PAGE TEXT:
--------------------------------

Resistance to chemotherapy is a major problem for those suffering from ovarian cancer—a problem that prevents a cure from a disease dubbed the “silent killer.” University of Georgia researchers are giving patients new hope with recent findings that help pinpoint the mechanisms causing chemoresistance.
Over the last five years, UGA College of Pharmacy associate professors Mandi Murph and Shelley Hooks have discovered that a type of protein known as RGS10 impacts the effectiveness of ovarian cancer chemotherapy. Murph also discovered that mTOR signaling, a protein encoded by the mTOR gene, drives the effects of RGS10.
Resistance to chemotherapy that was previously very effective is a major roadblock that prevents better outcomes in this disease. Finding mTOR as the mechanism of RGS10’s effects could help explain the unique features of chemoresistant cancer cells.
“Chemoresistance to ovarian cancer is what kills women,” Hooks said. “It’s the deadliest gynecologic cancer. Most women with ovarian cancer will have their tumors come back.”

--------------------------------

BRIEF A: In the passage on ovarian cancer chemoresistance, rewrite the paragraph beginning "Over the last five years" as a brief bulleted list that keeps its main facts.
BRIEF B: According to the passage on ovarian cancer chemoresistance, what nickname has ovarian cancer been given?
BRIEF C: Write the next part of the passage on ovarian cancer chemoresistance, continuing after its final sentence.

RECORDED INFORMATION:
--------------------------------

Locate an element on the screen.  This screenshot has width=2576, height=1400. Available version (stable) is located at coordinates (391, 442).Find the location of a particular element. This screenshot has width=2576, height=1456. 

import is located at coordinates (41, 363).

--------------------------------

TASK ANSWER A:
- Over the last five years, UGA College of Pharmacy associate professors Mandi Murph and Shelley Hooks found that a protein called RGS10 affects how well ovarian cancer chemotherapy works.
- Murph also found that mTOR signaling drives the effects of RGS10. mTOR is a protein encoded by the mTOR gene.

TASK ANSWER B: The "silent killer."

TASK ANSWER C:
“Within two years, 85 percent of women will have their cancer come back in a more aggressive form,” Murph said. “It is during that time that they won’t respond to the chemotherapy.”
Their article, “Cellular deficiency in the RGS10 protein facilitates chemoresistant ovarian cancer,” reviews over five years worth of research on RGS10 and was published in Future Medicinal Chemistry.
Their findings on RGS10 have jump-started an interest in the protein as well as created several major research articles on the topic.
“RGS10 is basically an off switch. It does very little,” Murph said. “However, it’s important because when it gets turned off, a person will become resistant to chemotherapy.
“mTOR essentially determines the survival of [cells], which in turn indicates whether chemotherapy will be successful. It’s exciting to have found this piece of the puzzle.”
In their past articles, Hooks and Murph tested cells to see how they would react to common chemotherapy medicines. They were able to manipulate the sensitivity of ovarian cancer cells to common chemotherapy treatments like paclitaxel, cisplatin and vincristine by changing RGS10 expression.
“Depending on the expression levels of RGS10, the chemotherapy for ovarian cancer is more or less effective,” Hooks explained. They also found that RGS10 is epigenetically silenced, meaning that the protein is turned off due to external or environmental factors and not genetics.
“If there were a way to reverse silencing of the RGS10 protein, then we could potentially restore sensitivity to drugs,” she explained. “It would mean a better chance of survival for women with ovarian cancer.”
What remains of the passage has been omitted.